Thursday, July 14, 2011

Tate's Chocolate Chip Cookies


These cookies are DE-licious.  There is lots of butter, tons of chocolate chips, and they are flat enough that you don't feel guilty eating 4 or 5 in one sitting.  Not that I did that or anything.

What you will need:
2 cups of all purpose flour
1 teaspoon of baking soda
1 teaspoon salt
1 cup of salted butter (2 sticks)
3/4 cup of granulated sugar
3/4 cup of dark brown sugar, packed
1 teaspoon of water
1 teaspoon of vanilla
2 eggs
2 cups of semisweet chocolate chips

Sift together your flour, baking soda, and salt.  Set the bowl aside for now.  With a mixer, cream your butter and sugars until light and fluffy.  Add the water and vanilla and mix real quick.  The key to these cookies is not to over mix.  If you do, you will incorporate air and it will make them fluffy.  You want flat cookies.

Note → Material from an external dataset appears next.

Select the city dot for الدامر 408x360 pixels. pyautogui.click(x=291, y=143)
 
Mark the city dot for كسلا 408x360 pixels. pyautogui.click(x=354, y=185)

Add the eggs and mix until just combined.  Stir in the flour mixture and again...mix until just combined.  Fold in the chocolate chips.  Drop the cookies on a baking sheet and bake for 12 minutes at 350 degrees.    I should have baked mine longer because the recipe calls for brown edges and center.  So it all depends on how soft you like your cookies.  Have fun!